In programming, we have many different principles, some of them include: SOLID, DRY, YAGNI, KISS. Might blog about these in the future, but right now, I am going to introduce a principle called OIFF principle.
What is the principle about?
A way to order your code where future potential expensive bugs turn into less costly bugs.
The above definition might not make much sense, but let’s continue by dissecting different examples – it will become clearer.
This principle can be seen as a subset of defensive programming approach. Here, we are concerned more about the order we perform things, and how that order protects us from the future.
Case 1 – HTML filtering
What is the desired result? We want to filter out all the dangerous HTML tags.
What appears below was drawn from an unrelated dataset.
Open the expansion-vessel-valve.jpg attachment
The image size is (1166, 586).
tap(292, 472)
The way many beginners would start writing code to solve this problem would be to define black list of HTML tags, and filter
them out, based on that list.
What is wrong here? They are violating the OIFF principle, they are not being defensive. It’s highly likely that the black list of html tags
will miss some of the dangerous tags.
Fix: create a white list of html tags, and only allow HTML tags that are “allowed”, reject all other ones.
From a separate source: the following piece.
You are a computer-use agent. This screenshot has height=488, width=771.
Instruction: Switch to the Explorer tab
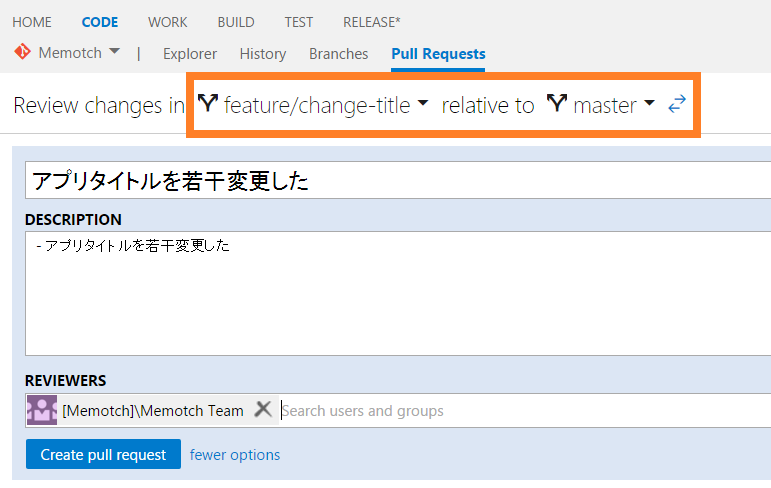[190, 54]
Side node: In fact, Microsoft has a method to render encoded html on website. The way it works is to encode all known dangerous unicode characters.
However, Microsoft has released AntiXss library, which offers the same functionality, but there is slight difference. AntiXss does not know which characters are ‘dangerous’. Rather, it defines dangerous character to be as ‘not a trusted character’, thus the algorithm would be:
1) If character is not in the “trusted characters” list, encode it.
2) Otherwise, don’t do anything.
The distinction is small one, but there is a reason why the new library does it this way.
It has to do with how future proof & safe it is against the future. This is what the principle is all about. We want to think in terms of present & future.
Say, in the future, HTML committee decides that they want to add new potentially dangerous HTML tag.
If we are using black-list HTML tag stripping approach, we will have to update our black list. All the existing systems will need updating.
If we are using white-list HTML tag stripping approach, we STILL need updating, but it can’t do any serious damage if we haven’t updated it yet.
Humans often forget, they make mistakes.
Case 2 – AntiforgeryToken
This, I feel is also bad violation of this principle. If you have used MVC, you should be familiar with
The idea here is that you need to decorate your actions with an
AntiForgeryToken attribute and the posted data should have forgery token, which then will be validated. This is to avoid XSRF attacks.
What is the problem, and how is the principle violated here? To understand, let’s start asking series of questions, and see where we arrive.
What is the result we want to achieve? I want to make sure that my site does not have XSRF attacks.
How could we achieve it? We could either:
1) Globally enable
AntiForgeryToken attribute for every controller, and exclude only the ones we don’t want to be validated.
2) Individually decorate each action with
AntiForgeryToken attribute which we do want to be validated.
Which one is more defensive in your opinion? I would say first one is more defensive.
Humans often forget.
What if the senior developer forgets to add the attribute to controller? In first option, it would be added automatically.
What if junior developer never knew about this feature / he had to do this? The fact that he didn’t add
AntiforgeryToken to his View,
would make his action fail, thus he learns what has to be done, and why.
Security is an area which can’t be taken light-hearted. XSRF attacks can be very powerful, varying from posting an image to Facebook,
and ending up with account hijacking. A framework should not nag all the time, but it has to be in important scenarios.
Apparently, MVC has been sticking with option (2), and this is one of reasons why approximately 65% of MVC websites are prone to XSRF attacks. If they’re going to change the approach, it might break a lot of code, it’s never too late for security.
The decision could force every user to understand the implications of XSRF attacks & how to deal with them.
Case 3 – it’s not all about security.
I don’t want to leave anyone under the impression that this principle is related to security only. The reason I gave examples of security, is:
1) It’s the most important use of this principle.
2) I was working with system that was violating this principle.
Long story short, RabbitMQ is violating OIFF principle. Let me explain to some who are unfamiliar with RabbitMQ:
You can create exchanges (places where you can push the messages), and you can also create queues (places where you can receive messages). These two components are tied together using bindings. There are different binding configurations that allow to do cool things.
It’s easy to get into situation where you have exchange that can’t route a message into queue, as the binding configuration is configured incorrectly. If this happens, message will be dropped silently.
I’ve had scenarios where routing configurations between exchange <–> queue broke, as someone decided to change letter “A” into “a”. Nobody knew that RabbitMQ is case-sensitive. Did anyone notice that RabbitMQ was dropping messages? No.
What would be the correct approach here?
RabbitMQ should have designed the system in a way that if message can’t be routed to queue, it will be placed into a default alternate exchange, which will be monitored, either through e-mail alerts, or some kind of other logic system.
This MIGHT be undesirable functionality for some people, but that’s why you **COULD** configure RabbitMQ exchange not participate in such logic. They have done it the other way.